For the CESG, personal contributions must be made into a Registered Education Savings Plan (RESP). Anyone can open an RESP for a child; not only the child’s parent. Each year, the CESG provides 20 cents on every dollar contributed, up to a maximum of $500, on a contribution of $2,500. If a contribution cannot be made in any given year, there is the ability to catch up in future years.

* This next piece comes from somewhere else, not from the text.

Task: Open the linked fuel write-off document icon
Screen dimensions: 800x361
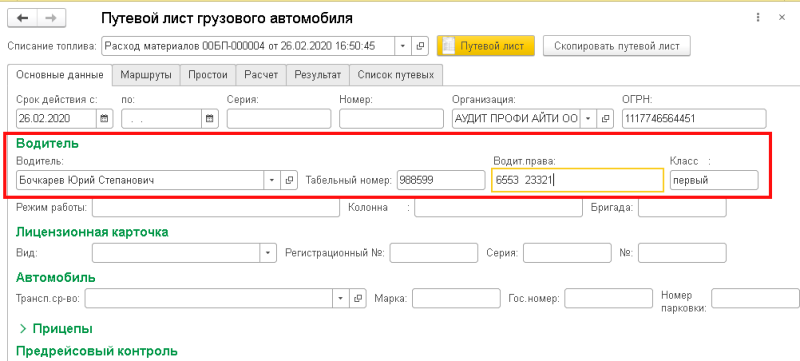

See grant room.

This CESG is available up until the end of the calendar year in which the child turns 17. Depending on the income of the child’s primary caregiver, they may also be eligible for an Additional amount of Canada Education Savings Grant, which adds an additional 10 or 20 percent to the first $500 put into an RESP.

ELIGIBILITY: The Canada Education Savings Grant is available until the end of the calendar year in which the child turns 17, as long as:

  • the child is a Canadian resident
  • the child has a valid Social Insurance Number
  • an RESP has been opened in their name; and
  • a request is made for the grant

Children who are 16 or 17 years old may be eligible to receive the Canada Education Savings Grant if at least one of the following conditions is met:

  • a total minimum of $2,000 was contributed to (and not withdrawn from) the RESP of the child before the end of the calendar year they turned 15; or
  • a minimum annual contribution of $100 was made to (and not withdrawn from) the RESP in at least four of the years before the end of the calendar year the child turned 15

Important: To be eligible for the grant, you must start to save for your child’s RESP before the end of the calendar year in which they turn 15 years of age.

The calendar year is used to determine CESG eligibility, the amount of contributions made and the CESG room earned and used in the year.